Just to be clear: I'm not claiming to have discovered either of these optimizations, and the MagicStack implementation includes a slightly more sophisticated version of optimization 2 (they have a more sophisticated version of the same idea, but they're both so low-level and similar that it'll be hard to guess which is faster).

[noahbenson]

@tobgu Here's the repo for this project—so far just the initial commit of the mostly-written-but-untested implementation. I don't recommend trying to use it yet, but most of the code is there if you want to look through it (let me know if you have questions/comments)!

[tobgu]

Thanks, keeping an eye on it!

I guess some sort of hash collision handling must be implemented outside of the structure to make it usable for mappings (which is probably less efficient but cleaner from an implementation perspective)?

I also think that some kind of transient ("evolver" in pyrsistent lingo) is required to make the structure efficient for bulk operations. I've not looked at the corresponding Julia code if there's something similar in place though.

[noahbenson]

Yeah—the collision detection can pretty easily be handled by having one PHAMT (p1) map key-hashes to PHAMTs (or just lists) of indices then to have a separate PHAMT (p2) that just keeps keeps an ordered list of everything inserted. So to look-up key k, you get h = hash(k) then find indices = p1[h]. The indices will just contain one index unless there has been a collision for h, and that index will be for the hash/key in p2 that maps to the original key-value pair.
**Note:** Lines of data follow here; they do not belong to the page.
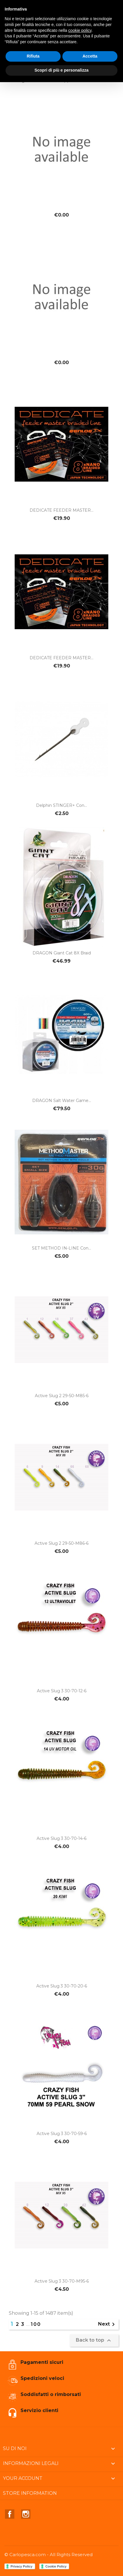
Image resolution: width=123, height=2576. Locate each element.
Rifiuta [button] (33, 56)
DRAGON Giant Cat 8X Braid (62, 953)
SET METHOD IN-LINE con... (61, 1248)
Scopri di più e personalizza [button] (61, 70)
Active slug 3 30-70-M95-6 (62, 2281)
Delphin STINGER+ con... (61, 805)
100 (36, 2324)
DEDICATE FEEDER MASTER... (61, 510)
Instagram (25, 2514)
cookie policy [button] (79, 30)
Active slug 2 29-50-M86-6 (61, 1543)
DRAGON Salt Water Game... (61, 1100)
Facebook (9, 2514)
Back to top (94, 2340)
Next (107, 2324)
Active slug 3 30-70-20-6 (61, 1986)
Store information (30, 2493)
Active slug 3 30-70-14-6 (61, 1838)
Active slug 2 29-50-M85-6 (61, 1395)
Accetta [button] (90, 56)
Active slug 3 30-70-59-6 (62, 2133)
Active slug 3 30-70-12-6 (61, 1690)
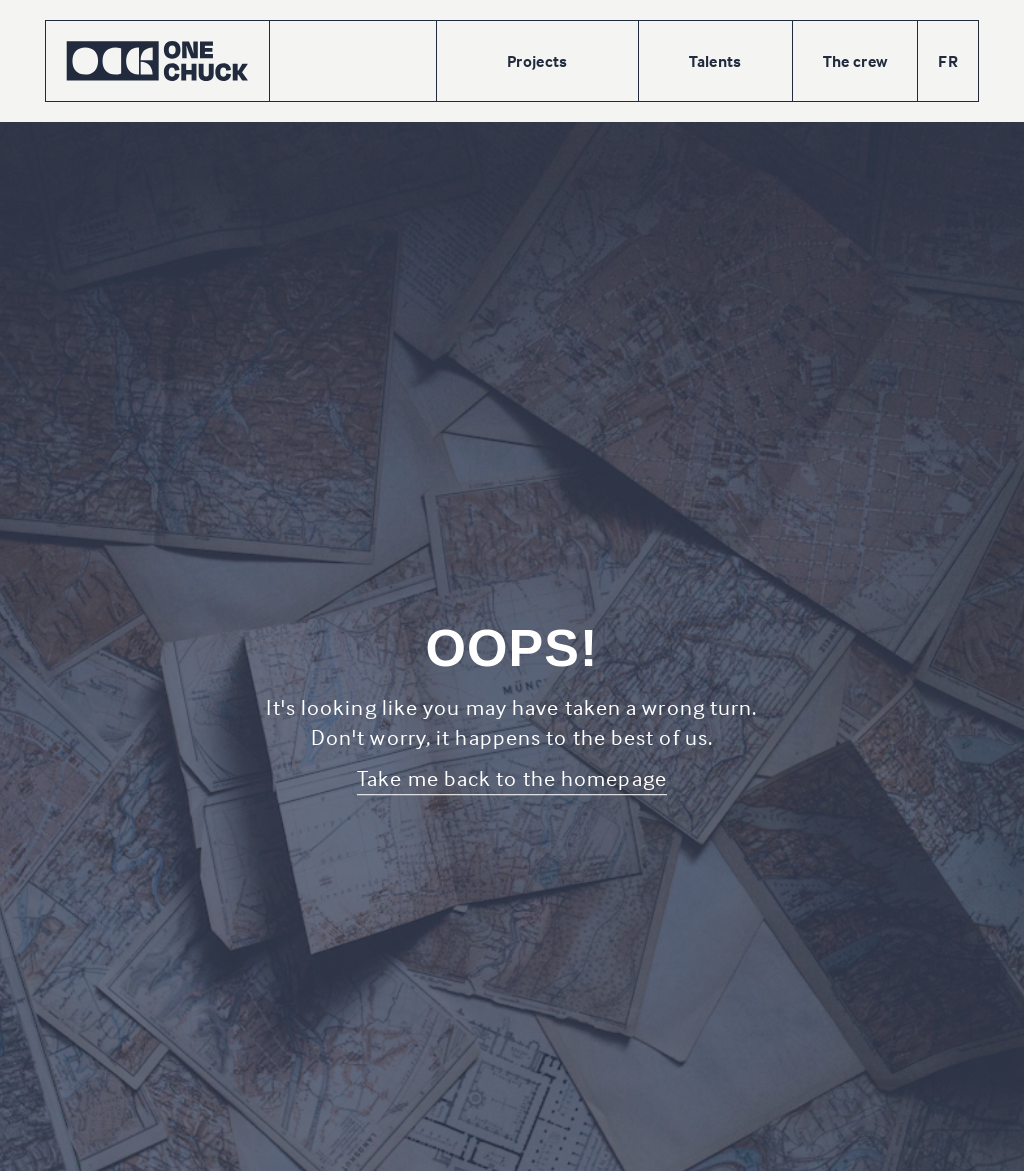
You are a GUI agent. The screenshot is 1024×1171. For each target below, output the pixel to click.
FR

As a bonus, this lets you easily iterate the dict in insertion order because p2 just stores the elements in insertion order (every time you insert a new key, you append the key-value pair to p2 and put the index of that new pair in p1.

Anyway, long story short—putting collision outside the PHAMT makes the PHAMT more performant for persistent vectors/lists, since they don't need that kind of collision detection.

Re:transients—I just haven't gotten around to writing these yet, but since it's all in C, it can be written pretty trivially by sticking a bit in the PHAMT data-structure that flags whether the object is transient or not. Edits to transient objects can then easily reallocate the persistent nodes into transient ones as changes are made then just flip all those bits over to "persistent" when the object gets persisted.

When I wrote the transient system in Julia, I was surprised to discover that building a very large dictionary (a million elements) with transients was only ~20% faster than doing it all with persistent objects. This is likely very different for arrays, where appending to a persistent structure will constantly reallocate the same node, but I think that with dictionaries, the sparsity of keys is so high that you don't save much time with the transient approach. Anyway, worth testing with this implementation as it comes along.